3. Bring the thread to the halfway point on the hook shank and tie in a cream or dun hackle feather. The feather should be one size larger than you’d normally use for the hook size.
4. Bring the thread forward, make four or five turns of the hackle and tie it off.
5. Divide the hackle fibers into equal bunches on each side and figure-8 around them top and bottom to form the spinner’s wings. Be careful not to make the base of the wings where they meet the body too thin. Spinner wings are wide at the base.
6. Bring the thread back to the tail, spin dubbing onto your thread, and dub the body. Make a couple of figure 8s around the wings to build up the thorax.
7. Whip-finish a small head.
According to Datus Proper (and the trout I’ve encountered have told me the same thing), hackle-fiber spinner wings have better translucency than hackle tips, hair, or any synthetic material, an especially crucial consideration in spinners. In fact, clumped hackle fibers make the b
est wings for small- and medium-sized spinners by all the criteria.
CLUMPED-HACKLE COMPARADUN
1. Tie in the tail the same as with the spinner, except make it a bit shorter.
2. Tie in a hackle feather, sized for the hook, at the halfway point of the shank, bring the thread forward, and make four or five turns of the hackle.
3. Make a couple of figure 8s around the bottom (only) of the hackle, bunching it up so that it forms a half circle over the top of the hook.
4. Dub the body and the thorax and finish the fly as you did the spinner.
The Hair-Wing Comparadun is a terrific smooth-water fly but this clumped hackle-fiber version is easier to tie, more durable, a better floater, and has superior translucency. It also makes an excellent— and visible—spinner imitation. Substitute a wisp of brown Antron shuck for the tail and you’ve got a Sparkle Dun Emerger.
CLUMPED-HACKLE NO-HACKLE DUN
• This is exactly the same fly as the Hackle-Wing Comparadun, except the hackle fibers are clumped up into a triangular, wedge-shaped wing. Looked at from straight on, the wing forms a V of about 120 degrees.

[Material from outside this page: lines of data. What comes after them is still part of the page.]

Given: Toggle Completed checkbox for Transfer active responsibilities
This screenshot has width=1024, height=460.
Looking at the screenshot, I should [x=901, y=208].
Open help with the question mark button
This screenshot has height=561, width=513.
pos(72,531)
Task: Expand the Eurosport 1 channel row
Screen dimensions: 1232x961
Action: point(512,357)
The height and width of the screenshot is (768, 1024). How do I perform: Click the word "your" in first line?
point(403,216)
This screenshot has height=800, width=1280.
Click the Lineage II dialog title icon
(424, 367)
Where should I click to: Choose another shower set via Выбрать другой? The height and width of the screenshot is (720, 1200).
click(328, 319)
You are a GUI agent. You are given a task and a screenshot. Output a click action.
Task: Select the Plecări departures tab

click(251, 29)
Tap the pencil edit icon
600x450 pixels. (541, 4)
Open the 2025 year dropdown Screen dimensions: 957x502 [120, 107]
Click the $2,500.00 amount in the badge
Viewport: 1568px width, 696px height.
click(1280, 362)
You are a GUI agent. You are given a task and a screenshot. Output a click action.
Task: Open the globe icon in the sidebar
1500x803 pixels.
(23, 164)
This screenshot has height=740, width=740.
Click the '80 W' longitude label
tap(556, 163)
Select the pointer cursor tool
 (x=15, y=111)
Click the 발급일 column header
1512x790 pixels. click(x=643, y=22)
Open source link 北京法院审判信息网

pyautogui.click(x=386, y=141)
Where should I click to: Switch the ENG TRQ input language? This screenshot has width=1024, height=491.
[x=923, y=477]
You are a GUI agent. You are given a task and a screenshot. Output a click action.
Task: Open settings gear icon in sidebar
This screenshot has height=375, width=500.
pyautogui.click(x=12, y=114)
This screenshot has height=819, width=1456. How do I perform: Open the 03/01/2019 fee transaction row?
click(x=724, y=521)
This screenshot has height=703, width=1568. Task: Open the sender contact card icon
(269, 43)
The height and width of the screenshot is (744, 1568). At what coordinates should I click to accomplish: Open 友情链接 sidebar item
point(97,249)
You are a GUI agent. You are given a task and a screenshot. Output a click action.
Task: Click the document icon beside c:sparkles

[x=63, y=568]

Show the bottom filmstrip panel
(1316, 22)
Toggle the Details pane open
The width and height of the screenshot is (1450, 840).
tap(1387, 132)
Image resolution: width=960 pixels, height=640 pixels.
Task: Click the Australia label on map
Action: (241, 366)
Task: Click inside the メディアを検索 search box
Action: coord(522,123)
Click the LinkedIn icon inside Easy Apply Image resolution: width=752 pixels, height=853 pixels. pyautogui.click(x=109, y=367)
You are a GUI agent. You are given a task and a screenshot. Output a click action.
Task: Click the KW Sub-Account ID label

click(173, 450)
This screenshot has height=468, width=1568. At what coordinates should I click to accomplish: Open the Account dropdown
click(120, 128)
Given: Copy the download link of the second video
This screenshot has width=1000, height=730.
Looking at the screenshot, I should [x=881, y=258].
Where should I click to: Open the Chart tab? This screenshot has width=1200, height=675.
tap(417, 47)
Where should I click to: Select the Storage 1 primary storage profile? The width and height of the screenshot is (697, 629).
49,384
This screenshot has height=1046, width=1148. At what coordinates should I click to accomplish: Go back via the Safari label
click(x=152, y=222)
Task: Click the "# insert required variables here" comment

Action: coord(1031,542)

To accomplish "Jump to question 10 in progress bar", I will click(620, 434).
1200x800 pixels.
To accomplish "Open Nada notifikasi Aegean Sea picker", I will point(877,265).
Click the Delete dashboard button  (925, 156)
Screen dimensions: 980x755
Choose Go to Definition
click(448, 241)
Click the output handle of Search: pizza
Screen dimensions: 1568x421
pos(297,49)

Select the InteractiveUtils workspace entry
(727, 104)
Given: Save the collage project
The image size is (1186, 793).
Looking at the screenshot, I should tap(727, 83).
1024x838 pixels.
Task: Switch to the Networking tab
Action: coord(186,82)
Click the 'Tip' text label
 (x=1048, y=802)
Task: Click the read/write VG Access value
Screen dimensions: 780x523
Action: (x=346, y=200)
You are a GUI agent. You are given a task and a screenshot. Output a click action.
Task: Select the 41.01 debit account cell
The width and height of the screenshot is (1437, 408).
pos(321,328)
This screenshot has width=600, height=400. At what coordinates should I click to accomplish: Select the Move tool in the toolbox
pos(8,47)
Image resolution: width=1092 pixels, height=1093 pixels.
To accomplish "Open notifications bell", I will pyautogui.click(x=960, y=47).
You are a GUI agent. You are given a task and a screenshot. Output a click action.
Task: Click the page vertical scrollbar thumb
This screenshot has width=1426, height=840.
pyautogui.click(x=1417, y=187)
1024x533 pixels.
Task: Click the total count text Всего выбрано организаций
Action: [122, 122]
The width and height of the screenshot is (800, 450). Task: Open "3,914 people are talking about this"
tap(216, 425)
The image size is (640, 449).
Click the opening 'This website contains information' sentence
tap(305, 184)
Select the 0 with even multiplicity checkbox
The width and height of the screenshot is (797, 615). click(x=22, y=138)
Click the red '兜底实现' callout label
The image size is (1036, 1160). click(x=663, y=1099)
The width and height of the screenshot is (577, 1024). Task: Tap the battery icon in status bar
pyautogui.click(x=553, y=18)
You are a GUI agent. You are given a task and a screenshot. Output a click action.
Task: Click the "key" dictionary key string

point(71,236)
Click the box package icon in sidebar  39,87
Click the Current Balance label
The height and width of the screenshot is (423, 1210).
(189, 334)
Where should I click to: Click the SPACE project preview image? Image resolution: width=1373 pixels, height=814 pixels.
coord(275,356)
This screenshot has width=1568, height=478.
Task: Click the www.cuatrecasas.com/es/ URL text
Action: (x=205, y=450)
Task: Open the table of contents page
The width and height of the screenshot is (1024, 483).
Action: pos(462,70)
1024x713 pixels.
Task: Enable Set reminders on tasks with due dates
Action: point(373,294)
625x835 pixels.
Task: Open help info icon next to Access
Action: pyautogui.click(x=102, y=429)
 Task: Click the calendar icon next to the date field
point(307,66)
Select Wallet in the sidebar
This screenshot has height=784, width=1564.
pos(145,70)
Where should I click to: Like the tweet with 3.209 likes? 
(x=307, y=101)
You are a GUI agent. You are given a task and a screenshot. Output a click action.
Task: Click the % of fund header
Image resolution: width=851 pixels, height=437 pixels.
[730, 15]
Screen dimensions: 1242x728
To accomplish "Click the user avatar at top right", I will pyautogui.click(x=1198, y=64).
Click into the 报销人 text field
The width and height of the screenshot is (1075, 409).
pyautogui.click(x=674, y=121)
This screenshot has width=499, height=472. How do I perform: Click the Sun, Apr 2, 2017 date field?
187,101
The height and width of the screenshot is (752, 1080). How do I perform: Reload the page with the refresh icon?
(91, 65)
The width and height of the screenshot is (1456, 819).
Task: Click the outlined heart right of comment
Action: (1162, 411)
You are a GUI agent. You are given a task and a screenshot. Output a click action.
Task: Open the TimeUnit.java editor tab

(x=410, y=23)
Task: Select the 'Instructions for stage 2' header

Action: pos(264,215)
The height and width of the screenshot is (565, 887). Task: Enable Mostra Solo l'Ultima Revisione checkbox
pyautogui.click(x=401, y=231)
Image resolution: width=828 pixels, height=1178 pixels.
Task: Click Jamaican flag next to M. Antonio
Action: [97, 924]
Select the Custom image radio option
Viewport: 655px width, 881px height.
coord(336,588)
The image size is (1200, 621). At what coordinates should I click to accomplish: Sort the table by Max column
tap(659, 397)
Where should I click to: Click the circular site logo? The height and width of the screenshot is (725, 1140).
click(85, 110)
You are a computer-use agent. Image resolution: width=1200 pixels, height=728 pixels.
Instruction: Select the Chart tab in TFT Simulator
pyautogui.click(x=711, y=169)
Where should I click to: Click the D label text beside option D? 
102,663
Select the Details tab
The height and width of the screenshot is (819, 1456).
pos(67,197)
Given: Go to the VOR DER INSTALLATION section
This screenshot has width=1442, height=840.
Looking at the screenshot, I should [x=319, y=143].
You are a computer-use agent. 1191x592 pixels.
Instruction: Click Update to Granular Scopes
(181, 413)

• This fly floats low in the water. The wedge shape that begins on the underside of the body forces it to ride upright, unlike hair-or quill-winged no-hackles, which tend to be top-heavy, tricky to balance, and prone to tipping. It’s also considerably easier to tie than the other no-hackles.
NEARLY PERFECT DUN
If I were a more skillful and patient tier, I’d make Perfect Duns exactly the way Datus Proper did (he gave them their tongue-in-cheek name). He was a bit fussier with the tail than I am, and he built the fly in a slightly different sequence of steps—which, I guess, made his fly, well, perfect. Datus contended that his Perfect Dun was superior to all others by all the important fish-fooling criteria, and I agree with him. My version is awfully close.